Physical activity is a prescription for health and happiness that more and more healthcare providers are recommending for their patients because it:

  • Helps reduce anxiety and fatigue
  • Increases strength and boosts energy
  • Lifts mood and increases feelings of optimism
  • Helps protect your heart
  • Promotes healthy sleep
  • Improves appetite (but controls weight!)
  • Can be a lot of fun

Most survivors, including those with special needs, can be physically active. If you want to be more active here are some tips to help you get started.

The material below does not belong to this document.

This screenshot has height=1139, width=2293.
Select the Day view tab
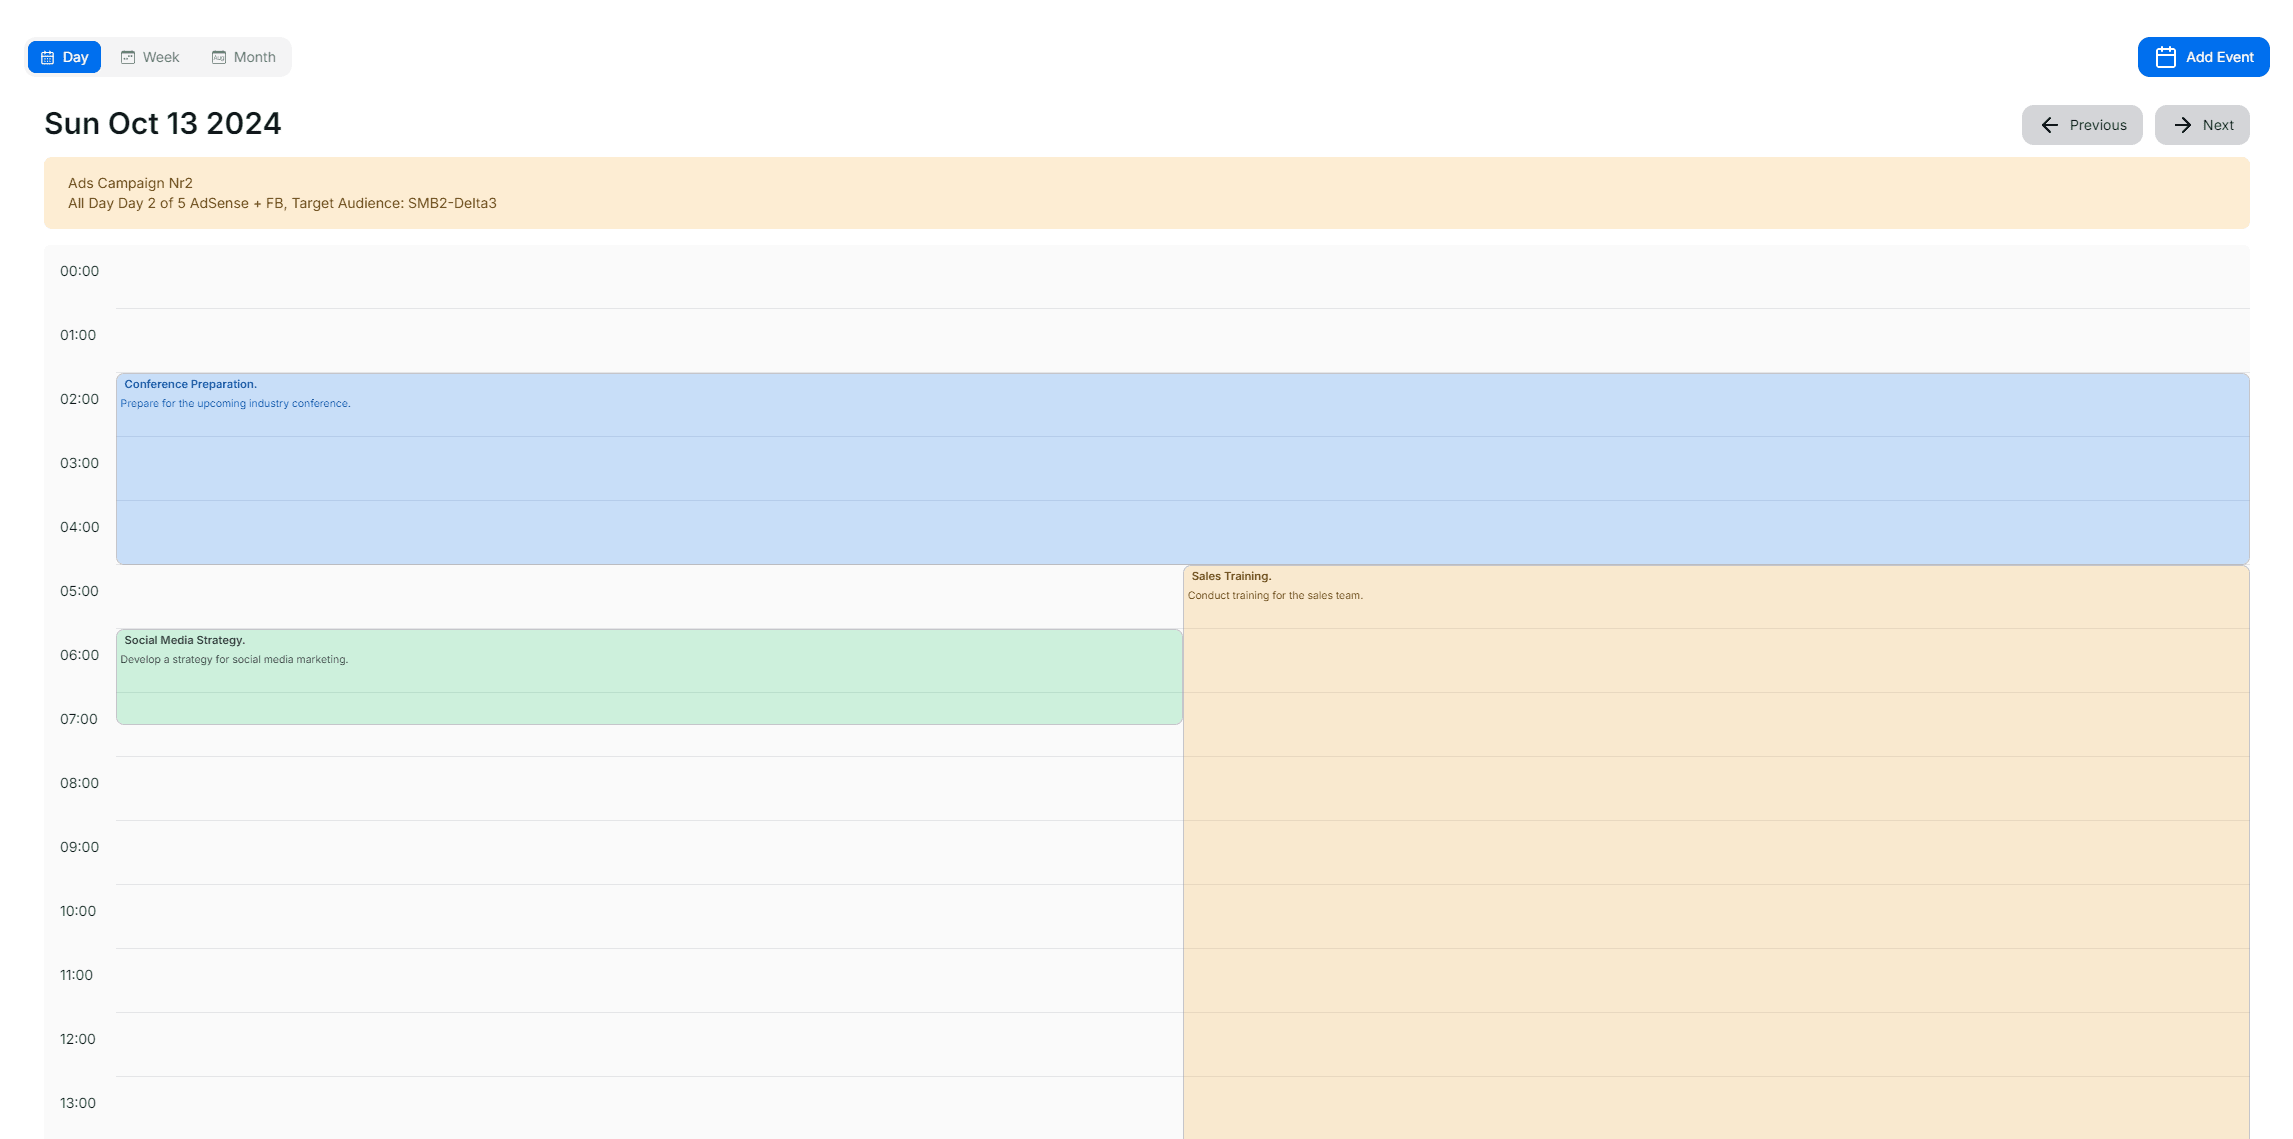[64, 57]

  • First, get your doctor’s ok. He or she can help you find activities that are right for you, given your treatment history and current health status.
  • Start small, especially if you’ve been inactive for a long time.  A daily 10-minute walk is a great way to begin.
  • Make the commitment to take part in physical activity every day. Exercising with a friend is a good way to ensure that you keep your commitment.
  • Do what you enjoy! Physical activity is another name for exercise but it doesn’t have to be boring or difficult. Brisk walking is one of the best and easiest exercises available. Biking, swimming, gardening, dancing are also great ways to be physically active. If you do something you enjoy, you’ll be more likely to keep it up.
  • Aim for 150 minutes of moderate physical activity a week – 30 minutes a day five days a week. You can even break it up into 10-minute chunks and still enjoy the same health benefits.
  • Once you’re up to speed, choose a variety of activities (appropriate for your circumstances) where you stretch, breathe hard, and work your muscles. Consider flexibility exercises like yoga, aerobic activities like brisk walking, and resistance-training with weights or bands to increase strength.

Many organizations sponsor run/walk events. Supporting a local charity of your choice by joining such an event can be a great motivator to exercise!